Cumhurbaşkanlığı Hükümet Sistemi tartışılırken, en sakıncalı yanının bu kadar çok yetkisi olan bir Cumhurbaşkanı'nın “siyasi partiye üye/yönetici olması” olacağını yazıp söylemiştim. Ne yazık ki haklı çıktım.
Recep Tayyip Erdoğan, yeni sistemin ilk Cumhurbaşkanı olarak AK Parti Genel Başkanı sıfatını korudu ve ne yazık ki “AK Parti Genel Başkanı” şapkasıyla “Cumhurbaşkanı” şapkasını sürekli karıştırdı, karıştırmaya da devam ediyor.

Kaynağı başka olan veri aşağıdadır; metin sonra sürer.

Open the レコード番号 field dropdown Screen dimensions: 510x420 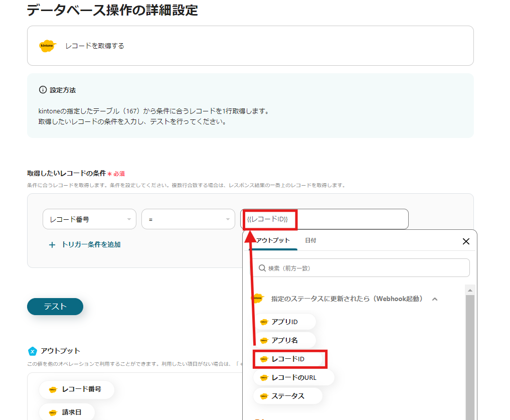coord(89,219)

Erdoğan'ın şapkalarını karıştırma durumu sadece kürsüden muhalefet partilerini hedef tahtasına koymasıyla, o partilerin seçmenlerini incitmesiyle gerçekleşmiyor, aynı zamanda farklı partilerin seçmenlerini cezalandıran icraatlarıyla da karşımıza çıkıyor.

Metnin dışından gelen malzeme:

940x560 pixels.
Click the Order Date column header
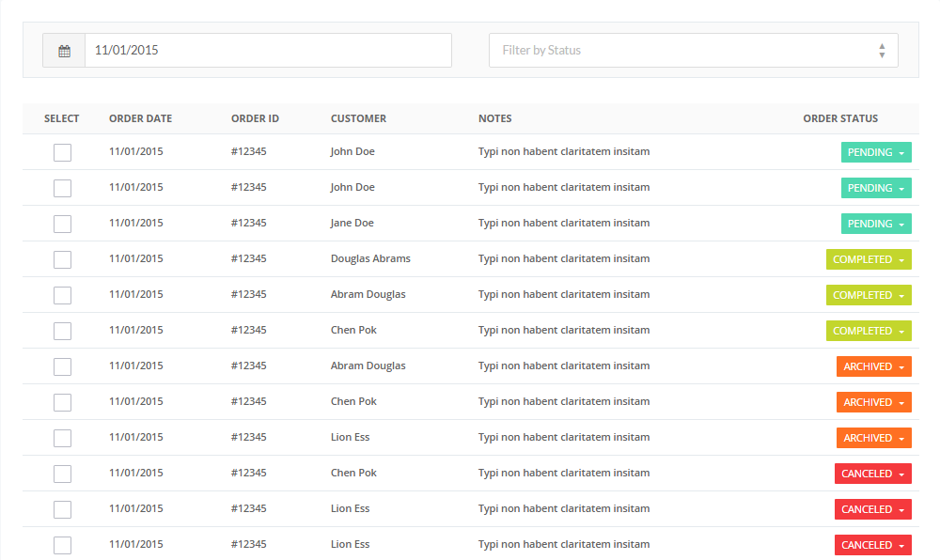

Cumhurbaşkanı Erdoğan, 23 Aralık 2021 günü AK Parti Yerel Yönetimler Başkanlığı'nca Ankara/Kızılcahamam'da düzenlenen “Belediye Başkanları İstişare ve Değerlendirme Toplantısı”na katılmış ve “Hiçbir ayrım yapmadan hizmet eden, eser üreten, yatırım yapan her belediyeyi destekledik, destekliyoruz” dedi.
Bu toplantıya ve taahhüde ilişkin çok şey söylenebilir ama biz öncelikle şu iki unsura dikkat çekmek zorundayız:
– Bir ülkenin Cumhurbaşkanının, (her belediye aynı zamanda bir kamu kurumu, her belediye başkanı halkın oylarıyla seçilmiş bir kamu görevlisi olmasına karşın) sadece bir partinin belediye başkanlarıyla bir araya gelmesi zaten tuhaf bir durum.
– “Her belediyeyi destekledik, destekliyoruz” sözü geçerliyse Cumhurbaşkanı belediyeler arasında “iktidar” ya da “muhalefet” belediyesi diye ayrımcılık yapmaz.
Biliyorsunuz, 11 Büyükşehir Belediyesi de dahil, bir çok muhalefet belediyesi var ve 40 milyon kişi (ülke nüfusunun yarısı) muhalefet partilerine mensup insanların “Başkan” olduğu kentlerde yaşıyor.
Bu belediyeler, zaten yurt içinde kaynak bulmakta zorlanıyorlar. Kamu bankaları bu belediyelere kredi vermediği gibi bu belediyelerin dışarıdan bulduğu kredileri dahi eski alacaklarına karşı yandaş müteahhitlere aktarabiliyor.